Dicho en objetos, que es como más entendemos: tiene vasijas, herramientas, urnas funerarias... También una tumba indígena en su tamaño real, con los restos óseos y el ajuar funerario. Un mural de Amanda Villegas, representa las tribus ancestrales.
“Mi museo es Sonsón”. Dice Pablo Jaramillo, cuya obra y taller están albergados en el museo que lleva su nombre.
Hablando desde su barba blanca, el artista señala que ha hecho murales que están diseminados por el pueblo: en la Casa de la Cultura, en la Casa de los Abuelos, en la Alcaldía, en el Museo de Arte Religioso... Diseñó el hotel Tahamí y hay letreros en muchas fachadas con la letra que él creó, un estilo que ya se va volviendo sello.
Situado en la Ciudadela Educativa El Lago, justo al frente del colegio donde él estudió, el Museo contiene su homenaje al barro. Figuras de mujer —“no hay éxtasis mayor que el de una mujer cuando mira hacia arriba”, comenta—, rostros de héroes, de cristos y de artistas, módulos de murales suyos celebrados en varios sitios de Medellín... Y el taller.
—Sin el taller, este museo no tiene sentido.

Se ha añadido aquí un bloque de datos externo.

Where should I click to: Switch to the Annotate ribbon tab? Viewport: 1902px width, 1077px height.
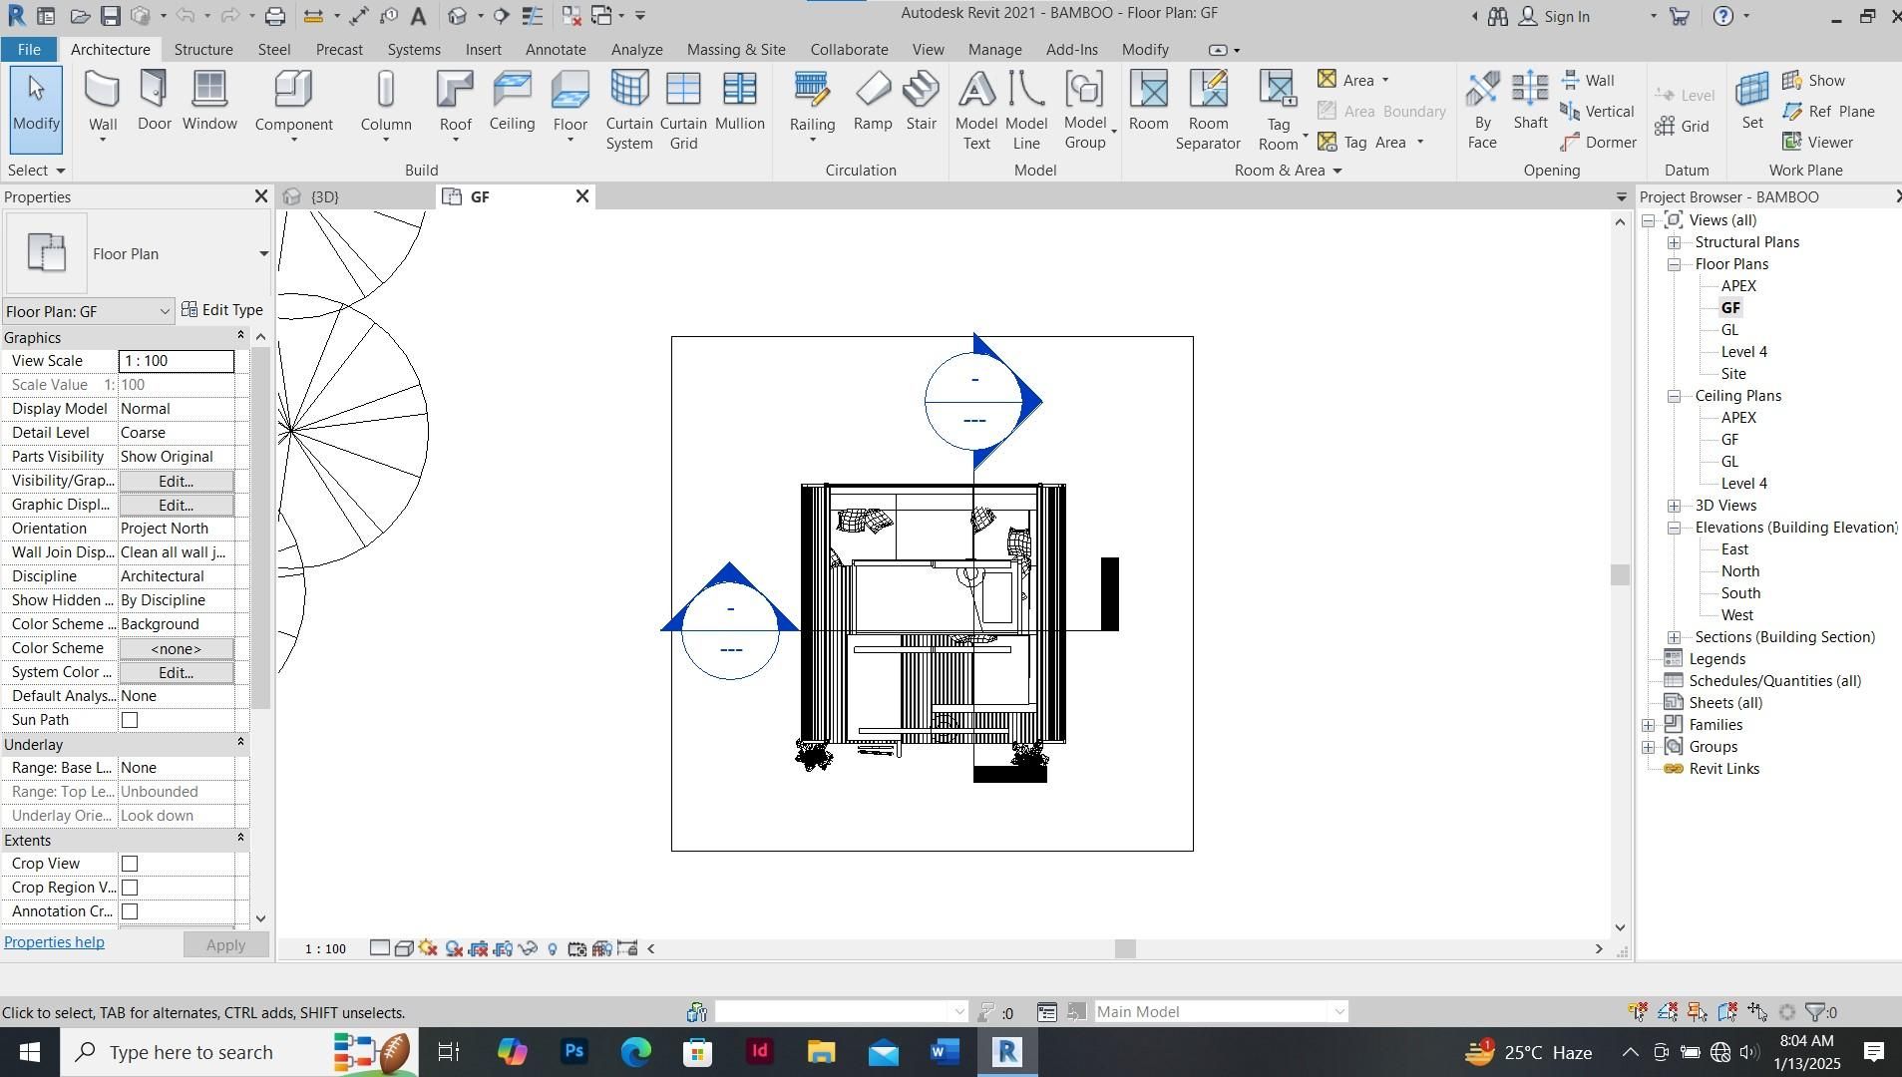(556, 49)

—El Museo de Arte Religioso Tiberio Salazar Herrera funciona desde 1971 y fue creado por iniciativa del artista Rómulo Carvajal y la poetisa Lucía Javier.
Indica su director, Élmer Flórez, quien recibió este museo hace 37 años.
De propiedad de la Iglesia, el Museo contiene gran parte de la obra de los artistas de la dinastía Carvajal: Álvaro, el padre; Álvaro, el hijo y Constantino. Muchas de esas imágenes hacen parte de los pasos de Semana Santa. Otras piezas semejantes, aunque procedentes de Europa.
La colección más importante del país en vestuarios y ornamentos sacerdotales.
Una sala independiente alberga la obra de Rómulo Carvajal. La primera impresión le ofrece al visitante la idea de que entró a un lugar atestado de personas: son las vírgenes y los santos de Rómulo, vestidos con elegancia.